Frankfurt a.M. (epd). Baden-Württemberg, Schleswig-Holstein und Hamburg planen ein gesetzliches Verbot der Vollverschleierung an Schulen. Die baden-württembergische Kultusministerin Susanne Eisenmann (CDU) kündigte am Dienstag eine Schulgesetzänderung an, um das Verbot der Vollverschleierung an den Schulen des Landes zu sichern. Ein verhülltes Gesicht verhindere die offene Kommunikation, erklärte ihr Ministerium in Stuttgart. Die Entscheidung des Hamburger Oberverwaltungsgerichts, wonach ein Verbot der Vollverschleierung nicht rechtens sei, mache deutlich, dass es eine gesetzliche Grundlage brauche, erklärte Eisenmann. Deutschlandweit sind die Bestimmungen derzeit je nach Bundesland verschieden.

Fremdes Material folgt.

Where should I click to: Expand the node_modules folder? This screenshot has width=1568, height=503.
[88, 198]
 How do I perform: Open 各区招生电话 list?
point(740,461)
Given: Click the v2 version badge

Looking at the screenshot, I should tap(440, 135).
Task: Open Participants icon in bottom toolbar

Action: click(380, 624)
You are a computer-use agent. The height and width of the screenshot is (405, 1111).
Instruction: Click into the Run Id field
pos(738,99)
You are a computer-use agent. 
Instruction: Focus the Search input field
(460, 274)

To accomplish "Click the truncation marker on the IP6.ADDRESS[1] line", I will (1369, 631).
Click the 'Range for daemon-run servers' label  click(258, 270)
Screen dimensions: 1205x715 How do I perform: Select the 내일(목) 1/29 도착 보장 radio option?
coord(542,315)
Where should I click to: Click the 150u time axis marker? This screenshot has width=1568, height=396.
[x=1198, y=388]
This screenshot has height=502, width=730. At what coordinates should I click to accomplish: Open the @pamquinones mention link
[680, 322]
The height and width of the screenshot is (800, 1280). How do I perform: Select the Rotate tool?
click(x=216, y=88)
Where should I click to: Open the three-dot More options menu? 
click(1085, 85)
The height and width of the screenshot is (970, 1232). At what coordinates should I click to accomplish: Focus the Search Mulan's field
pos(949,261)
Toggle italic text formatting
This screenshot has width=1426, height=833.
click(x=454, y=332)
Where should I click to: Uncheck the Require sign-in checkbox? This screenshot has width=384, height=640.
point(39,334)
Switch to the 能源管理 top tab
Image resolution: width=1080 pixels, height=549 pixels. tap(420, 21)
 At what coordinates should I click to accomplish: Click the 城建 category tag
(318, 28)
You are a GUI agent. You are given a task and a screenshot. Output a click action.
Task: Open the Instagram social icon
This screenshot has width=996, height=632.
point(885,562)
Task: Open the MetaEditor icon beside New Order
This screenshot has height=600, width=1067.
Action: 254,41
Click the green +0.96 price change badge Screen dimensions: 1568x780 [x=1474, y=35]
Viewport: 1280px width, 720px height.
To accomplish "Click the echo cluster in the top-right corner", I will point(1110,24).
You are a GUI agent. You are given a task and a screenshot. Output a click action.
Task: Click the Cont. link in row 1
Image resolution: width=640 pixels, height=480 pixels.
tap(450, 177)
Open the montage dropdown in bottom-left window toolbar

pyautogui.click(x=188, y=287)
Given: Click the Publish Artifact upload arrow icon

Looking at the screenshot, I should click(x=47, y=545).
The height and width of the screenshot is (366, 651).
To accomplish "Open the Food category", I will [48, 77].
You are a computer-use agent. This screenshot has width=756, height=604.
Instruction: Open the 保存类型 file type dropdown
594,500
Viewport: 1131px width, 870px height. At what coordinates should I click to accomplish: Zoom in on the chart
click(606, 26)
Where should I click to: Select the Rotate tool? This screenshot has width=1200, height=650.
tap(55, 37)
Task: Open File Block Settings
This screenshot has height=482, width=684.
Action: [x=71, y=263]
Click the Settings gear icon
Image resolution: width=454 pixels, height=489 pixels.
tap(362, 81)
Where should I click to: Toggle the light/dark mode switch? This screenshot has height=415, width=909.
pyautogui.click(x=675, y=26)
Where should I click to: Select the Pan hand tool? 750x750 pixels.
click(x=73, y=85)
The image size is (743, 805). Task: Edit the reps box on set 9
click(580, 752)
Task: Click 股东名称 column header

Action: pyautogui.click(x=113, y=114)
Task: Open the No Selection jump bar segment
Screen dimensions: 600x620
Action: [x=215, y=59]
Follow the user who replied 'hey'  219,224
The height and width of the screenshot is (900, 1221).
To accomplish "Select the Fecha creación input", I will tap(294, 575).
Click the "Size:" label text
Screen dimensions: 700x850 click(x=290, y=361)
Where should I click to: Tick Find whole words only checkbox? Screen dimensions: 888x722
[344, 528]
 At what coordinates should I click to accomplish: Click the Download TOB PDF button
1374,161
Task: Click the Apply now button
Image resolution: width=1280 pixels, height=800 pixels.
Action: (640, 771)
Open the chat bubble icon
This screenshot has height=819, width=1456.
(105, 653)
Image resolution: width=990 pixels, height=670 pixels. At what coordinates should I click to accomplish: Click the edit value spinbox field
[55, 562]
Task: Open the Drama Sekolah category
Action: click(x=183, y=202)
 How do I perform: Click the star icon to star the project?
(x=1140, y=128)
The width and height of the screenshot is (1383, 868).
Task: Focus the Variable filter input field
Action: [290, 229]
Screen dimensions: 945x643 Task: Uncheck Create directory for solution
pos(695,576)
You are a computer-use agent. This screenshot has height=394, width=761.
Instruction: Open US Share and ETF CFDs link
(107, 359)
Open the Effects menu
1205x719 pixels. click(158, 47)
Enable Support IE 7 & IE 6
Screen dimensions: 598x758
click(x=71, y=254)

Das Oberverwaltungsgericht in Hamburg hatte am Montag geurteilt, dass es im dortigen Schulgesetz keine rechtliche Grundlage für ein Nikab-Verbot gebe. Daraufhin hatte der Hamburger Schulsenator Ties Rabe (SPD) eine Änderung des Schulgesetzes angekündigt.
In Schleswig-Holstein hatten die Spitzen der Jamaika-Koalition bereits am Montag mitgeteilt, dass man ein Verbot der Vollverschleierung an Schulen einführen wolle. In Kiel wird seit Monaten der Fall einer Studentin diskutiert, die mit einem Nikab an Uni-Veranstaltungen teilnehmen wollte. Der Nikab ist ein Schleier, der das komplette Gesicht bedeckt und nur die Augen frei lässt.
Schülerinnen in Bayern und Niedersachsen ist es seit 2017 verboten, im Unterricht ihr Gesicht zu verhüllen. Auch die Kultusministerien in Hessen und Rheinland-Pfalz halten eine Vollverschleierung von Schülerinnen im Unterricht für nicht zulässig. Beide Bundesländer planen aber keine Änderung ihrer Schulgesetze, wie die Kultusministerien in Wiesbaden und Mainz am Dienstag auf epd-Anfrage mitteilten. Ähnlich sieht es auch die Senatsverwaltung in Berlin. Die Vollverschleierung sei nicht ausdrücklich im Berliner Schulgesetz geregelt, sagte eine Sprecherin der Senatsverwaltung dem Evangelischen Pressedienst (epd). Das Berliner Neutralitätsgesetz, das unter anderem religiöse Symbole und Kleidungsstücke wie etwa das muslimische Kopftuch bei Lehrerinnen verbietet, finde auf Schülerinnen keine Anwendung.
Aus Nordrhein-Westfalen hieß es auf Anfrage des epd, eine Gesichtsverhüllung widerspreche dem Bildungs- und Erziehungsauftrag der Schule. Ein Gesetz, das das Tragen eines Nikabs verbietet, existiert dort nicht, wie auch in Sachsen-Anhalt und Brandenburg. In Sachsen gibt es kein gesetzliches Verbot, aber einen Erlass, wonach das Gesicht nicht bedeckt sein darf.
In Bremen sind Schulen in dieser Frage - wie beim Kopftuch - autark, die Bekleidung müsse aber mit dem Schulfrieden vereinbar sein, teilte die Sprecherin der Senatorin für Kinder und Bildung mit: "Bisher gab und gibt es keinen uns bekannten Fall von Vollverschleierung von Schülerinnen in der Stadt Bremen."
Die Frauenrechtlerin Seyran Ates indes sprach sich im Radioprogramm von SWR Aktuell dafür aus, im Interesse des Schulfriedens sämtliche religiösen und weltanschaulichen Symbole aus der Schule zu verbannen. Nach Schätzungen der Islamwissenschaftlerin Riem Spielhaus gibt es in Deutschland allerdings nur sehr wenige Frauen, die Nikab tragen. "Die Fälle von Nikab-Trägerinnen, die im öffentlichen Raum - an Schulen oder Universitäten - bekanntgeworden sind, sind weniger als ein Dutzend", sagte die Professorin für Islamwissenschaft an der Uni Göttingen, dem epd. Das Befremden sei verständlich, und der Nikab könne ein Anzeichen für eine radikale Auslegung des Islams sein: "Aber gerade dann sollte man - insbesondere im Bildungskontext - das Gespräch suchen. Ausgrenzung nutzt nur denjenigen, die es auf die Radikalisierung von Jugendlichen abgesehen haben."